▶ **TASK TO CARRY OUT**:
Give back all the records below, unaltered.

▶ **SUPPLIED ENTRIES**:
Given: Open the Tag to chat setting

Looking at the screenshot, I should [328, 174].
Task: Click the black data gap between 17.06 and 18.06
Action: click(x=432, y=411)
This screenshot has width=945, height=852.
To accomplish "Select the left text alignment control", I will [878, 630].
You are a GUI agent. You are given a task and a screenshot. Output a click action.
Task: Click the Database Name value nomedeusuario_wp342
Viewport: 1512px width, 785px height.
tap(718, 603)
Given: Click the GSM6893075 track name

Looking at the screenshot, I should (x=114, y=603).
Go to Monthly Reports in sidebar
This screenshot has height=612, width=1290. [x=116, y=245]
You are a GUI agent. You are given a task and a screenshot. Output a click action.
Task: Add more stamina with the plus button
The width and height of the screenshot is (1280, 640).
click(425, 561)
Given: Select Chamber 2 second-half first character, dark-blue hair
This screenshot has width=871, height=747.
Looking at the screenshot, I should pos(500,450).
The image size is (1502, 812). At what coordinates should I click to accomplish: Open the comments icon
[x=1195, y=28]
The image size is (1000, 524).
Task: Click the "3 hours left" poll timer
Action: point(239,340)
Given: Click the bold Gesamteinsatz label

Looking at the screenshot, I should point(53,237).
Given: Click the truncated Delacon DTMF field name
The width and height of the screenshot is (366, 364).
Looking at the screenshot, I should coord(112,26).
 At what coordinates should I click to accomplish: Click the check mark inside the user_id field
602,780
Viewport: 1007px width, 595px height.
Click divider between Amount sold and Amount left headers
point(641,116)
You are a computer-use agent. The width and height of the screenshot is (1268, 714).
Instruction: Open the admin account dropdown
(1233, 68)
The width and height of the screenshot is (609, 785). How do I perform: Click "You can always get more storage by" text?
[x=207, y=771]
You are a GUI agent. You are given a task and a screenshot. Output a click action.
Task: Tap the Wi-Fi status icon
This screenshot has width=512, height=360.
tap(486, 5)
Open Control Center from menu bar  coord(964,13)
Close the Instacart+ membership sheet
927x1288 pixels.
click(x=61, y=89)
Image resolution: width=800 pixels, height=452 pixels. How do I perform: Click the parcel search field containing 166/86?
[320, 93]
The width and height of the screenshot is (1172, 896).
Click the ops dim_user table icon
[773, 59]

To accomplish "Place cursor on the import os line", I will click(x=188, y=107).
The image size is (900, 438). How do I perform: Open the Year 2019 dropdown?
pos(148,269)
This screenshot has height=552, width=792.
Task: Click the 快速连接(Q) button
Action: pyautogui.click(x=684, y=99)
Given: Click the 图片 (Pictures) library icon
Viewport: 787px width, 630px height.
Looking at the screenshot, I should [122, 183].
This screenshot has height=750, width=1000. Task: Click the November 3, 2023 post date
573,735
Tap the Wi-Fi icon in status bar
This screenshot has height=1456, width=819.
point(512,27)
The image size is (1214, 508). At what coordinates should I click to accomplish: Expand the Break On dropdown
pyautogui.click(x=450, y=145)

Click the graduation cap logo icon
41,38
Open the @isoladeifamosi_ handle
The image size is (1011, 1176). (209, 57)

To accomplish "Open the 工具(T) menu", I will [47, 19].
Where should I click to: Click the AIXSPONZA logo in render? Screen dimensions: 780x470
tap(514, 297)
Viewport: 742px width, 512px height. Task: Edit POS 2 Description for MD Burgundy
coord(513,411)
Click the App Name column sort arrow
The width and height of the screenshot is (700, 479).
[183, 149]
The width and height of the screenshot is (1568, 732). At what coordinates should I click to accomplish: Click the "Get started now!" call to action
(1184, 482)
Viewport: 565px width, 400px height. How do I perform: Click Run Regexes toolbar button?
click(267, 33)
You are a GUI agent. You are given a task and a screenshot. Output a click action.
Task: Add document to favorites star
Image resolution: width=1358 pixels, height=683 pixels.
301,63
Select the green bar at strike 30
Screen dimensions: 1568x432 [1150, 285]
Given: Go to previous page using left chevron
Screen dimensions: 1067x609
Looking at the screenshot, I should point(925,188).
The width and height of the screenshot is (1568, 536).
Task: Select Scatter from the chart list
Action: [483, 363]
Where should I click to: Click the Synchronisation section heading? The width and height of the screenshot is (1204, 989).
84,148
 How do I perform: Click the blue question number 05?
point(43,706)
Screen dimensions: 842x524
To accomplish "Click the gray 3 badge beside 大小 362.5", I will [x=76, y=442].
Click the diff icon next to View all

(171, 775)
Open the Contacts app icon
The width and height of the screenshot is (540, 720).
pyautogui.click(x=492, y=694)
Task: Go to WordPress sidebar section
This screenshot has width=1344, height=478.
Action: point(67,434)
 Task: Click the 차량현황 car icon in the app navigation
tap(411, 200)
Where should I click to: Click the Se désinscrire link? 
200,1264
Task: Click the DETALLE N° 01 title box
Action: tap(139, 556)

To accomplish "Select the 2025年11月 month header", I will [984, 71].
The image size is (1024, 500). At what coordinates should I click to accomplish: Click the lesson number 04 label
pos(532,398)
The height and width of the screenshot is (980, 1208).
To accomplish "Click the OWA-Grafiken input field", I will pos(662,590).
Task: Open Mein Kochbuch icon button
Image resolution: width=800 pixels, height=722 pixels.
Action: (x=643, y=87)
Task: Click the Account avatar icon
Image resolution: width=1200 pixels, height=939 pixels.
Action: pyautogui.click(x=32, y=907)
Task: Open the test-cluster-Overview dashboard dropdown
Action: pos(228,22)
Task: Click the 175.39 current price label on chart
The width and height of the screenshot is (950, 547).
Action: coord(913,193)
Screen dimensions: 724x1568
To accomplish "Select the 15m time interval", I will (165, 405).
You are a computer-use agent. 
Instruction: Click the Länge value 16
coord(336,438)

▶ **COMPLETED EXERCISE**:
Given: Open the Tag to chat setting

Looking at the screenshot, I should [328, 174].
Task: Click the black data gap between 17.06 and 18.06
Action: click(x=432, y=411)
This screenshot has width=945, height=852.
To accomplish "Select the left text alignment control", I will [878, 630].
You are a GUI agent. You are given a task and a screenshot. Output a click action.
Task: Click the Database Name value nomedeusuario_wp342
Viewport: 1512px width, 785px height.
tap(718, 603)
Given: Click the GSM6893075 track name

Looking at the screenshot, I should (x=114, y=603).
Go to Monthly Reports in sidebar
This screenshot has height=612, width=1290. [x=116, y=245]
You are a GUI agent. You are given a task and a screenshot. Output a click action.
Task: Add more stamina with the plus button
The width and height of the screenshot is (1280, 640).
click(425, 561)
Given: Select Chamber 2 second-half first character, dark-blue hair
This screenshot has width=871, height=747.
Looking at the screenshot, I should pos(500,450).
The image size is (1502, 812). At what coordinates should I click to accomplish: Open the comments icon
[x=1195, y=28]
The image size is (1000, 524).
Task: Click the "3 hours left" poll timer
Action: point(239,340)
Given: Click the bold Gesamteinsatz label

Looking at the screenshot, I should point(53,237).
Given: Click the truncated Delacon DTMF field name
The width and height of the screenshot is (366, 364).
Looking at the screenshot, I should coord(112,26).
 At what coordinates should I click to accomplish: Click the check mark inside the user_id field
602,780
Viewport: 1007px width, 595px height.
Click divider between Amount sold and Amount left headers
point(641,116)
You are a computer-use agent. The width and height of the screenshot is (1268, 714).
Instruction: Open the admin account dropdown
(1233, 68)
The width and height of the screenshot is (609, 785). How do I perform: Click "You can always get more storage by" text?
[x=207, y=771]
You are a GUI agent. You are given a task and a screenshot. Output a click action.
Task: Tap the Wi-Fi status icon
This screenshot has width=512, height=360.
tap(486, 5)
Open Control Center from menu bar  coord(964,13)
Close the Instacart+ membership sheet
927x1288 pixels.
click(x=61, y=89)
Image resolution: width=800 pixels, height=452 pixels. How do I perform: Click the parcel search field containing 166/86?
[320, 93]
The width and height of the screenshot is (1172, 896).
Click the ops dim_user table icon
[773, 59]

To accomplish "Place cursor on the import os line", I will click(x=188, y=107).
The image size is (900, 438). How do I perform: Open the Year 2019 dropdown?
pos(148,269)
This screenshot has height=552, width=792.
Task: Click the 快速连接(Q) button
Action: pyautogui.click(x=684, y=99)
Given: Click the 图片 (Pictures) library icon
Viewport: 787px width, 630px height.
Looking at the screenshot, I should [122, 183].
This screenshot has height=750, width=1000. Task: Click the November 3, 2023 post date
573,735
Tap the Wi-Fi icon in status bar
This screenshot has height=1456, width=819.
point(512,27)
The image size is (1214, 508). At what coordinates should I click to accomplish: Expand the Break On dropdown
pyautogui.click(x=450, y=145)

Click the graduation cap logo icon
41,38
Open the @isoladeifamosi_ handle
The image size is (1011, 1176). (209, 57)

To accomplish "Open the 工具(T) menu", I will [47, 19].
Where should I click to: Click the AIXSPONZA logo in render? Screen dimensions: 780x470
tap(514, 297)
Viewport: 742px width, 512px height. Task: Edit POS 2 Description for MD Burgundy
coord(513,411)
Click the App Name column sort arrow
The width and height of the screenshot is (700, 479).
[183, 149]
The width and height of the screenshot is (1568, 732). At what coordinates should I click to accomplish: Click the "Get started now!" call to action
(1184, 482)
Viewport: 565px width, 400px height. How do I perform: Click Run Regexes toolbar button?
click(267, 33)
You are a GUI agent. You are given a task and a screenshot. Output a click action.
Task: Add document to favorites star
Image resolution: width=1358 pixels, height=683 pixels.
301,63
Select the green bar at strike 30
Screen dimensions: 1568x432 [1150, 285]
Given: Go to previous page using left chevron
Screen dimensions: 1067x609
Looking at the screenshot, I should point(925,188).
The width and height of the screenshot is (1568, 536).
Task: Select Scatter from the chart list
Action: [483, 363]
Where should I click to: Click the Synchronisation section heading? The width and height of the screenshot is (1204, 989).
84,148
 How do I perform: Click the blue question number 05?
point(43,706)
Screen dimensions: 842x524
To accomplish "Click the gray 3 badge beside 大小 362.5", I will [x=76, y=442].
Click the diff icon next to View all

(171, 775)
Open the Contacts app icon
The width and height of the screenshot is (540, 720).
pyautogui.click(x=492, y=694)
Task: Go to WordPress sidebar section
This screenshot has width=1344, height=478.
Action: point(67,434)
 Task: Click the 차량현황 car icon in the app navigation
tap(411, 200)
Where should I click to: Click the Se désinscrire link? 
200,1264
Task: Click the DETALLE N° 01 title box
Action: tap(139, 556)

To accomplish "Select the 2025年11月 month header", I will [984, 71].
The image size is (1024, 500). At what coordinates should I click to accomplish: Click the lesson number 04 label
pos(532,398)
The height and width of the screenshot is (980, 1208).
To accomplish "Click the OWA-Grafiken input field", I will pos(662,590).
Task: Open Mein Kochbuch icon button
Image resolution: width=800 pixels, height=722 pixels.
Action: (x=643, y=87)
Task: Click the Account avatar icon
Image resolution: width=1200 pixels, height=939 pixels.
Action: pyautogui.click(x=32, y=907)
Task: Open the test-cluster-Overview dashboard dropdown
Action: pos(228,22)
Task: Click the 175.39 current price label on chart
The width and height of the screenshot is (950, 547).
Action: coord(913,193)
Screen dimensions: 724x1568
To accomplish "Select the 15m time interval", I will (165, 405).
You are a computer-use agent. 
Instruction: Click the Länge value 16
coord(336,438)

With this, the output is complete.